Savier tak menunggu respon siapa pun itu yang telah duduk di ujung bangku. Ia bangkit dari tempatnya duduk dan langsung beranjak dari situ sembari tetap memfokuskan pandangannya pada novel. Ia tak ingin membaca di situ; ia tak pernah merasa seterganggu ini sebelumnya, bisa-bisa ia kehilangan minat untuk menyelesaikan novel ini jika terus di situ.

“Hidup seperti yang kuinginkan, apa itu boleh?”

Savier tak berbalik, tetapi ia sempat berhenti sebentar, sebelum akhirnya kembali berjalan setelah menjawab pertanyaan gadis itu dengan pertanyaan miliknya: “Memangnya, siapa yang berhak melarangmu?”

“Oi!”

Ck, dengan enggan Savier menghentikan langkah dan berbalik memandang gadis berkacamata itu. “Apa?” tanyanya malas.

“Kau sama sekali tidak tahu masalahku, tapi mengapa kau sangat percaya diri kalau kata-katamu itu berpengaruh?” tanya gadis itu dengan senyum pongah.

Savier menaikkan sebelah alisnya mendengar pertanyaan tersebut. “Sepertinya kau salah sangka,” responnya enteng dengan ekspresi datar. “Untuk perkataan-perkataan pertama tadi, aku hanya mengulang kata-kata tokoh yang ada di novel yang kubaca, aku sama sekali tak berniat menujukannya padamu. Sedangkan untuk pertanyaanku tadi, itu adalah jawaban atas pertanyaanmu sebelumnya. Kesimpulannya, kau yang terlalu percaya diri karena telah berpikir kalau aku berbicara padamu.”

Gadis itu menaikkan sebelas alisnya dengan ekspresi tidak percaya. “Hanya aku orang yang berada di dekatmu tadi,” komentarnya malas.

Savier berusaha mati-matian untuk mempertahankan ekspresi datarnya; ia tidak punya argumen untuk mengelak dari pernyataan cewek itu. Tapi, ia tak mau mengakuinya…, itu akan sangat memalukan. “A-Aku berbicara pada diriku sendiri!” serunya dengan tidak meyakinkan. Dan menyadari betapa tidak meyakinkannya kilahannya barusan, Savier langsung berbalik arah dan pergi dari situ dengan terburu-buru.

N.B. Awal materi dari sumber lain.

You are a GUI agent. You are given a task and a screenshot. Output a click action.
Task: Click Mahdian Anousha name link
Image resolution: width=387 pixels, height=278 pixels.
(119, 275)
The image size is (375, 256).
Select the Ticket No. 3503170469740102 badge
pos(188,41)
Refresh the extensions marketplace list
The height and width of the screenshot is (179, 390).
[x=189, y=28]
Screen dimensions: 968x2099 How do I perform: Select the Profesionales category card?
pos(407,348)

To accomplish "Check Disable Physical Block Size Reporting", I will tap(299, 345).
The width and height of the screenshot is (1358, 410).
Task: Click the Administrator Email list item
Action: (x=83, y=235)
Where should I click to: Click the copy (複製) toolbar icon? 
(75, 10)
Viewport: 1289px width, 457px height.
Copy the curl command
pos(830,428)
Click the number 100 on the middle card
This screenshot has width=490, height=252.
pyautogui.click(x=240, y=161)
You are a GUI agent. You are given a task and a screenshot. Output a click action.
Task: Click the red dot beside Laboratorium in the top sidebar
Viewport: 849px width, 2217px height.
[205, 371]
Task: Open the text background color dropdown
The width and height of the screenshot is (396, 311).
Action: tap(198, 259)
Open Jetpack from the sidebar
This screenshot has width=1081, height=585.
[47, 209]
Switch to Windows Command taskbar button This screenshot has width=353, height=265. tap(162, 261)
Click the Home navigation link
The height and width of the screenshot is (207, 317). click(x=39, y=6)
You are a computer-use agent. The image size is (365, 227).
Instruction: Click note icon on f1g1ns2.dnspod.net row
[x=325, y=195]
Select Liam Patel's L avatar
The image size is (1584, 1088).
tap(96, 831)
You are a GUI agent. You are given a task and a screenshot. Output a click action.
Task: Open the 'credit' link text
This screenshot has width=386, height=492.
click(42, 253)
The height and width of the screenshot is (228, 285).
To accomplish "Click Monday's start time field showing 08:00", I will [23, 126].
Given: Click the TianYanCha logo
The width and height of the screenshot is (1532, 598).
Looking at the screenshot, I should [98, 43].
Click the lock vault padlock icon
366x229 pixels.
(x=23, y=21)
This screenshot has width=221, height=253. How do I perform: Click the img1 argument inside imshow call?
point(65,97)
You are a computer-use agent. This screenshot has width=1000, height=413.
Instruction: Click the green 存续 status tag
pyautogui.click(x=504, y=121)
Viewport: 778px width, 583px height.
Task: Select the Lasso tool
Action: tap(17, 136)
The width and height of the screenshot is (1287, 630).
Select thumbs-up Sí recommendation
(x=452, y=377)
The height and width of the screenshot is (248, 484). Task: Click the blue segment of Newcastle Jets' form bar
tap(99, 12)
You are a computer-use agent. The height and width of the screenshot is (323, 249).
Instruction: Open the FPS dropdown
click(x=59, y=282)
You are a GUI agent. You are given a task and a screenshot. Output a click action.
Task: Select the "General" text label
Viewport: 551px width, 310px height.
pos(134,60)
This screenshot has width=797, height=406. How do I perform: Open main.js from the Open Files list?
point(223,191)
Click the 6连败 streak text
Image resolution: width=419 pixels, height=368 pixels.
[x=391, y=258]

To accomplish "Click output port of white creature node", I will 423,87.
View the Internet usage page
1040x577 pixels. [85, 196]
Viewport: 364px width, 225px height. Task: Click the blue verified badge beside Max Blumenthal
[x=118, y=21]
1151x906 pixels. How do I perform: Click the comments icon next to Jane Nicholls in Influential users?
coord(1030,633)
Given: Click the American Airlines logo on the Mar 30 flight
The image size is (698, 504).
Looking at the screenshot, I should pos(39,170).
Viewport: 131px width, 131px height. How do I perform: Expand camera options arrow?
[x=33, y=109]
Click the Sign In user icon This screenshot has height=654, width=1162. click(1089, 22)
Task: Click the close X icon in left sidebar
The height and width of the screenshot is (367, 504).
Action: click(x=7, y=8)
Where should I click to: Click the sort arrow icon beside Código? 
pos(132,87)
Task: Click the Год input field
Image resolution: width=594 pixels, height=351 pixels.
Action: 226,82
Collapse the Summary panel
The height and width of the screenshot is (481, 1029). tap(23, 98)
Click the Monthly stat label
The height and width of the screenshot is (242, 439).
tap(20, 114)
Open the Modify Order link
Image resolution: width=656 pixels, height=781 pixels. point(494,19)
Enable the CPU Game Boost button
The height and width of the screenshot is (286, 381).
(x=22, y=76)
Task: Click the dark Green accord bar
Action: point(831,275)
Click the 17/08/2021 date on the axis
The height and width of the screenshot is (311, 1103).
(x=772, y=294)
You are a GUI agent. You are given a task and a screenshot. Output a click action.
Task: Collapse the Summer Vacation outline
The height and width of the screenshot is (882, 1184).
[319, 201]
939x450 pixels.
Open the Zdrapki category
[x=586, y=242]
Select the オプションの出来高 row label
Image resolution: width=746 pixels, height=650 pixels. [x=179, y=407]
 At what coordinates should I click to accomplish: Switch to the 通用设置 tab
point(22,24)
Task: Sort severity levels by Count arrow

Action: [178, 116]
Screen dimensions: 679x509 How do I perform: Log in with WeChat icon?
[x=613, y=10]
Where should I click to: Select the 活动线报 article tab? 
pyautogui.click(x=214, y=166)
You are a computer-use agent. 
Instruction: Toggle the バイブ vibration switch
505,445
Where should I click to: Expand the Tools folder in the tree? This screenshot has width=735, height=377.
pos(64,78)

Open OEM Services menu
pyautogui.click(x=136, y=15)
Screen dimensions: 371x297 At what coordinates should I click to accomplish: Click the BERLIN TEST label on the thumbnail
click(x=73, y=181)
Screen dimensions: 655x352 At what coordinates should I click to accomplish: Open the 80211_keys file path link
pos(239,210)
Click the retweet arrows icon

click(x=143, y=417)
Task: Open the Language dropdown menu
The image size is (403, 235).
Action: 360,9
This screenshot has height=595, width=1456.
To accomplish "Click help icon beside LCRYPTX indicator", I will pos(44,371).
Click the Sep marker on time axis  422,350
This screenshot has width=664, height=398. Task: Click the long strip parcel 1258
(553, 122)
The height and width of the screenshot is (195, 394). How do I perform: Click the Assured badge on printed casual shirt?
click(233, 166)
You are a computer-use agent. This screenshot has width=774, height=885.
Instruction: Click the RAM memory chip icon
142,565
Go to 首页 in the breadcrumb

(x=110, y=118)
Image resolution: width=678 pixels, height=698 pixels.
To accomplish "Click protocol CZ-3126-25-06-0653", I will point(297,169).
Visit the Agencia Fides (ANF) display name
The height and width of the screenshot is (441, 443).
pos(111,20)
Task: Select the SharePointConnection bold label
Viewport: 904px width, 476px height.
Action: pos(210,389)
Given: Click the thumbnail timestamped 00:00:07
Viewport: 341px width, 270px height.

“Hahahahaha… lu-hahahaha-cu sekali, hahahaha.…”

Kening Savier berkerut mendengar gelak tawa cewek itu, tetapi ia sama sekali tidak berhenti atau pun meneriakkan kekesalannya. “Cih, cewek menyebalkan,” decihnya kesal sambil meningkatkan laju jalannya. Aku tidak akan pernah ke taman itu lagi, batin Savier sambil berusaha melupakan kata-kata memalukannya tadi. Dan itu tidak pernah terjadinya!

Sibuk dengan gerutuannya, Savier tidak menyadari…. Ia sama sekali tidak menyadari kalau gadis berkacamata itu mengikutinya diam-diam dengan muka berseri dan senyum lebar di bibir tipisnya.

Bagian 1: In between Us, part 1

Tak selamanya perpustakaan adalah tempat yang ramai, apalagi di sekolah menengah pertama seperti ini. Beda tingkat pendidikan, beda pula kondisi perpustakaan di institusi pendidikan tersebut. Sekolah dasar cenderung memiliki perpustakaan yang kecil dan sederhana, buku yang mengisinya pun tak terlalu beragam dan tak banyak. Bisa dibilang kalau perpustakaan sekolah menengah pertama umumnya jauh lebih baik dari perpustakaan sekolah dasar.

Mengikuti asumsi tersebut, jelas sekolah menengah atas lebih unggul dari sekolah menengah pertama, dan tentu saja perpustakaan di institusi perkuliahan akan membuat perpustakaan-perpustakaan di sekolah-sekolah bagaikan danau di tengah-tengah lautan, terlampau besar perbedaannya.

Sebagaimana halnya perpustakaan di sekolah menengah pertama umumnya, begitu pula kondisi perpustakaan di sekolah menengah pertama tempat Savier melanjutkan pendidikannya: sederhana dan minimalis. Kendati begitu, Savier sama sekali tidak mempermasalahkan hal itu.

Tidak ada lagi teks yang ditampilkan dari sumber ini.